Tocaba salir de Seul al fin y no estuvo falto de obstáculos, la lonely del 2007 en inglés no sirve de mucho… te dice mal donde están los autobuses, lo que hace ir a plazas en mitad de la ciudad que no tienen nada… , los tiempos entre ciudades no coinciden, lo que hacen que cuando llegues a tu destino una hora antes de tiempo estés a punto de pasarte de parada (apoyado en el hecho de que nadie a tu alrededor hablar ingles)… pero con todo a las 14 horas habíamos llegado a nuestro destino, el Youth Hostel de Seorokasan… so podéis evitarlo hacerlo, no merece la pena aunque sea barato y este dentro del parque natural, lo único por lo que lo recomendaría es si teneis pensado subir antes de las 06:25 que es cuando sale el primer autobús al parque natural.
Según llegamos intentamos comer lo que pudimos, que dado que todo estaba cerrado se tradujo en un pequeño restaurante regentado por un anciano donde nos tomamos un poco de pollo frito y una pizza que resulto mucho mejor de lo esperado. Compramos varias chuminadas para tener por si a la cena no teníamos nada e intentamos colarnos un poco mas hacia dentro del parque natural pero no pudo ser, nos empezó a diluviar a los 10 minutos y abortamos bajando al pueblo donde dada la lluvia tampoco pudimos hacer mucho.
Al día siguiente volvió a amanecer todo encapotado… un día gris parecía acechar nos. Aun así subimos y tras pagar la entrada al parque nos acercamos a un enorme Buda que custodia el comienzo de todas la caminatas, fue el último momento que sentimos la lluvia sobre nosotros, el bueno de Buda se apiadó de nosotros.

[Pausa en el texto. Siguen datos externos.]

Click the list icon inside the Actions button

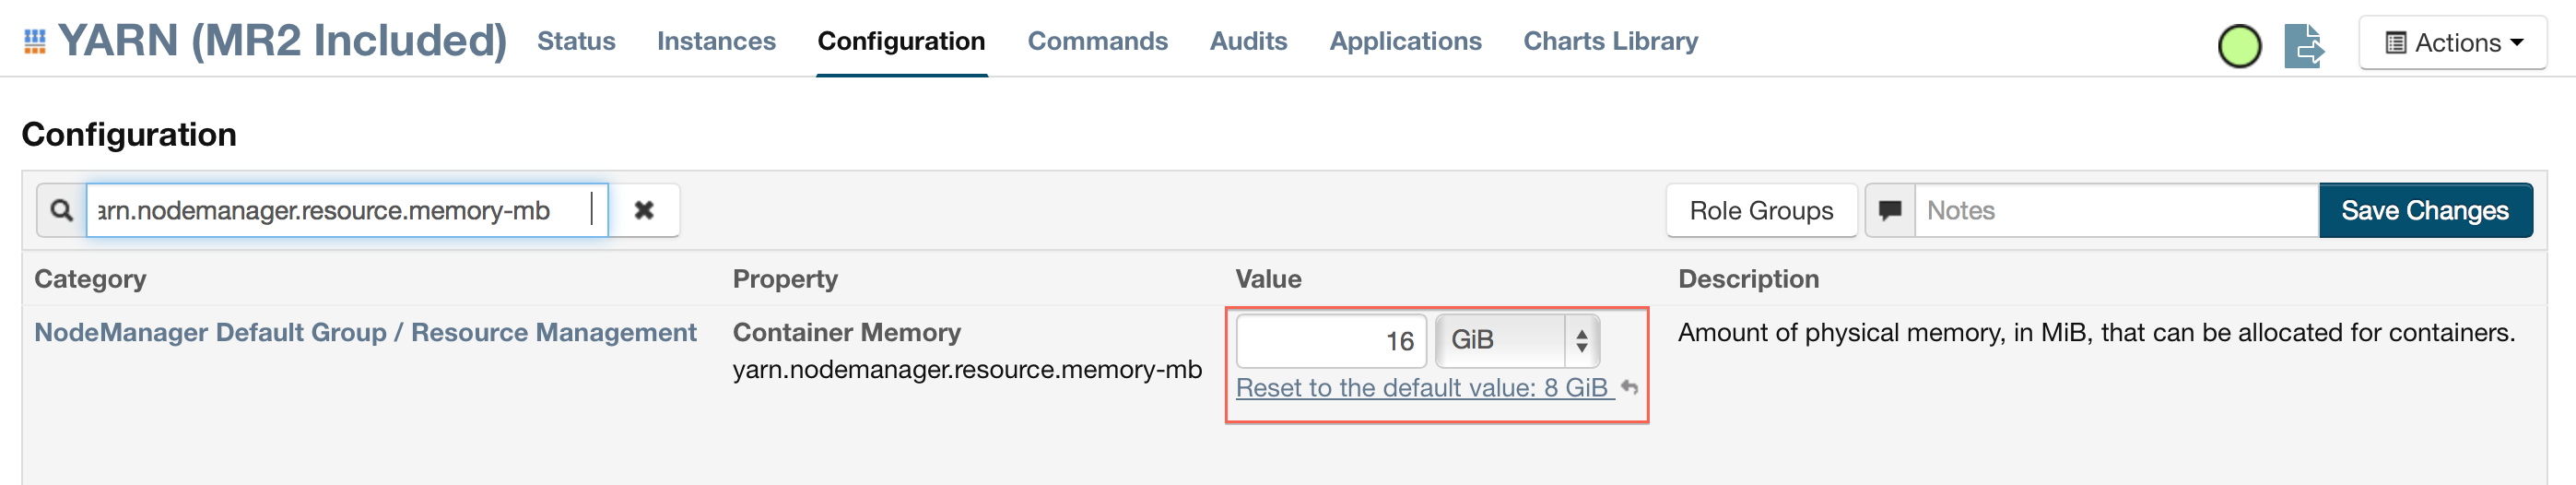[x=2395, y=43]
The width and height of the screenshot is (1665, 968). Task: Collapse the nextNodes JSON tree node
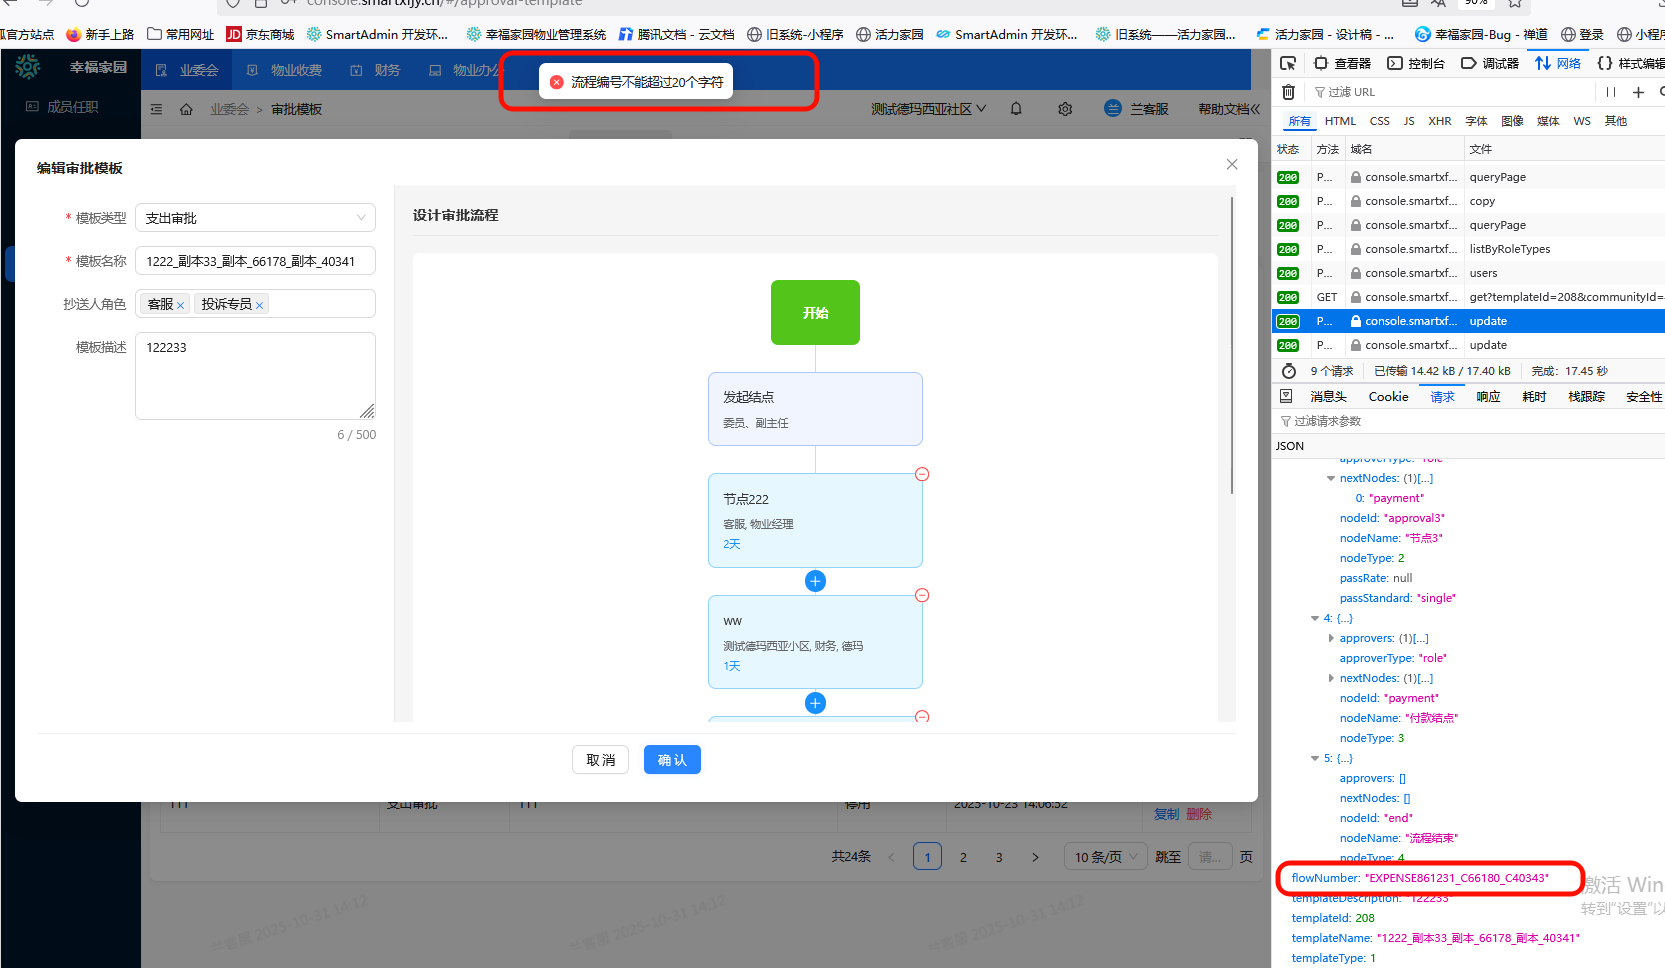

Con la perspectiva de un día un poco mas soleado nos hicimos unas fotos en el templo cercano y subimos hasta Heundeul Bawi donde estuvimos jugando un rato con una roca enorme que por lo que dicen entre unos cuantos se puede mover… pensamos que un europeo gordito podría lo que varios coreanos pequeños pero no dio resultado.
Habíamos pensado seguir hacia adelante a la cima mas cercana pero no estábamos los tres con muchas ganas de andar, que al fin y al cabo donde habíamos llegado era ya una hora de caminar y otra de vuelta, y duplicar el tiempo iba a ser mucho.
Volvimos casi a la entrada del parque para subir a un teleferico y disfrutar de las vistas desde arriba. Realmente merece la pena pagar el ascenso, y arriba te puedes tomar un tentempié a modo de comida ligera.
Al descender nos fuimos andando la hostal y tras ponernos los bañadores nos fuimos a Sokcho a darnos un baño. El agua esta buena, la playa limpia y con duchas aunque sean de pago, y hay mucha seguridad, pero todos los coreanos se bañan con la ropa puesta… increible pero cierto, al menos iban en pantalones cortos y vestidos para bañarse, porque me falto ver alguno con vaqueros dentro del agua.
Allí mismo hay algunas terrazas para comer pescado y marisco rebozado que no resulta nada caro para los estándares que tenemos en España. Entre los 3 salimos por menos de 40000 W.